In 2012, legislation was passed that established market rules, requirements for qualified health plans (QHPs), essential health benefits, and other key elements of the state's Exchange. This legislation also enabled the Exchange to focus on developing its operations and information technology (IT) platform, which was critical to meeting the tight timeline of beginning operations on Oct. 1, 2013, the beginning of the first open enrollment period.

Until the middle of 2015 insured individuals paid their premiums to the Washington Health Benefit Exchange, since then payments are made directly to the insurance company.

The Exchange is responsible for the creation of Washington Healthplanfinder, the online portal to facilitate the shopping and enrolling in health and dental insurance.

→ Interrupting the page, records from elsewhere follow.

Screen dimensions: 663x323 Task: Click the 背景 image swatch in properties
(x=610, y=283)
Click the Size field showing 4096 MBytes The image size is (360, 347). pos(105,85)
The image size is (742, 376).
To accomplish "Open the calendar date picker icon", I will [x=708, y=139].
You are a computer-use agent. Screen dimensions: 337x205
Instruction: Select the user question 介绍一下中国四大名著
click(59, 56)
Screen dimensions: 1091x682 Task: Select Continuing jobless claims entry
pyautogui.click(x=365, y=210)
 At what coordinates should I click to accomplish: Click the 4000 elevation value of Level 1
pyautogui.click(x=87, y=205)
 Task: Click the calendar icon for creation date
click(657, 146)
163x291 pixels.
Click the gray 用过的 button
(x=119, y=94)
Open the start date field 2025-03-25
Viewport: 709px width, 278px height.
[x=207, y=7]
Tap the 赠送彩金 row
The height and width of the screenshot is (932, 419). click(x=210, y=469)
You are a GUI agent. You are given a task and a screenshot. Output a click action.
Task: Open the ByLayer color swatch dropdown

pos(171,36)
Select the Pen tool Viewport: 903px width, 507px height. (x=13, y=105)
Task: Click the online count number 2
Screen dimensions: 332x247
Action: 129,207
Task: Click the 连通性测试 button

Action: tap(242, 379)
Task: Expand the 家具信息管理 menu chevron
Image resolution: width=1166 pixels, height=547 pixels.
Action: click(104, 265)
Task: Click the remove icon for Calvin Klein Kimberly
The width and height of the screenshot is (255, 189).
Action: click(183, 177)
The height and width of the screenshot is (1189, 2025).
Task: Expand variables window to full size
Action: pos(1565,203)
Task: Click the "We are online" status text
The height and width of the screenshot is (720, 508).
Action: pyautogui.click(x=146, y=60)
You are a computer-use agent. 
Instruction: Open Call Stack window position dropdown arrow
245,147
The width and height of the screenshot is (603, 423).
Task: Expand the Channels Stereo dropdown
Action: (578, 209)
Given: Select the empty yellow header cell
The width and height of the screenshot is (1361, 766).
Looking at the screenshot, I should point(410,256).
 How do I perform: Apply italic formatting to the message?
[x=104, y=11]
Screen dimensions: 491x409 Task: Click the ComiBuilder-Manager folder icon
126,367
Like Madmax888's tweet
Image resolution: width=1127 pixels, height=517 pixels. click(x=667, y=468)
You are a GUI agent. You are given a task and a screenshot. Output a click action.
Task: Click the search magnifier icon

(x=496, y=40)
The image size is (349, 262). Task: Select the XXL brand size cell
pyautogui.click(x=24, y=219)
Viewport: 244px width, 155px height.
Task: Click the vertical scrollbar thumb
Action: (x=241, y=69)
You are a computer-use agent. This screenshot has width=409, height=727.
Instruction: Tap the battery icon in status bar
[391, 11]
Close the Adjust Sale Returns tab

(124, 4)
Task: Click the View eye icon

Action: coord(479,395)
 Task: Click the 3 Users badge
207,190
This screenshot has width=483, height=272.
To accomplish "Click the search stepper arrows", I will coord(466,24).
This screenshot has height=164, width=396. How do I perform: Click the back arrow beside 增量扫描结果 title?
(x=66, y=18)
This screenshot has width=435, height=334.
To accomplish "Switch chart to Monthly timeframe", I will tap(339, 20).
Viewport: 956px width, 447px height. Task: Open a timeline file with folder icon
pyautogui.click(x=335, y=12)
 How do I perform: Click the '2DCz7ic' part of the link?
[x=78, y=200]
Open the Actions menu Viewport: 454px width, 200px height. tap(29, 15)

==Approved insurance companies==
Source:
=== Qualified health plans for individuals and families ===
- BridgeSpan
- Community Health Plan of Washington
- Coordinated Care
- Kaiser Permanente Washington
- Health Alliance Northwest
- Kaiser Foundation Health Plan of the Northwest
- LifeWise Health Plan of Washington
- Molina Health Care of Washington
- Premera Blue Cross
- Regence BlueShield of Washington
- UnitedHealthcare

=== Qualified health plans for small businesses ===
- Kaiser Foundation Health Plan of the Northwest
- Kaiser Permanente Washington
- UnitedHealthcare

===Qualified pediatric dental plans===
- Delta Dental of Washington
- Dental Health Services
- Kaiser Permanente
- LifeWise
- Premera Blue Cross

== Exchange funding & sustainability ==
The Exchange received initial operational and implementation funding through federal grant dollars totaling $302,333,310. A substantial amount of the grant funding was used to develop the IT system critical to determining eligibility for and enrolling residents in health plans. To determine eligibility appropriately, the IT system has essential integration points with state and federal agencies and carriers. The grant funding was also used to support activities, such as the development of the navigator program and a marketing campaign. Beginning in 2015, the Exchange was required to be self-sustaining and has been appropriated funds by the state legislature. The Exchange sustainability is tied to three funding sources established in statute: (1) the existing 2 percent tax on health insurance premiums sold through Washington Healthplanfinder; (2) reimbursement for activities performed on behalf of Washington Apple Health (the state's Medicaid program), and; (3) an agreed upon carrier assessment. The Exchange was provided with $110 million for operation in the recently passed 2015-17 biennial budget.

==Exchange governance==
The Exchange is run by an 11-member bipartisan board composed of a chair and eight voting members appointed by the Governor. Board members are nominated by the Republican and Democratic caucuses in both the State House and State Senate. The Exchange board must have expertise in a variety of health care areas including employee benefits, health economics, consumer advocacy, individual insurance, small group insurance, and health plan administration. The Director of the Health Care Authority and Insurance Commissioner are ex-officio, non-voting board members. There are currently 10 stakeholder committees, technical advisory committees, or workgroups, including a technical advisory committee for key program areas including the navigator program, agents and brokers, health equity, and outreach. There are also three workgroups that address plan management, consumers, and tribal issues.

==Customer support network==
Washington Healthplanfinder has a network of customer support across Washington State to help customers enroll in health and dental insurance.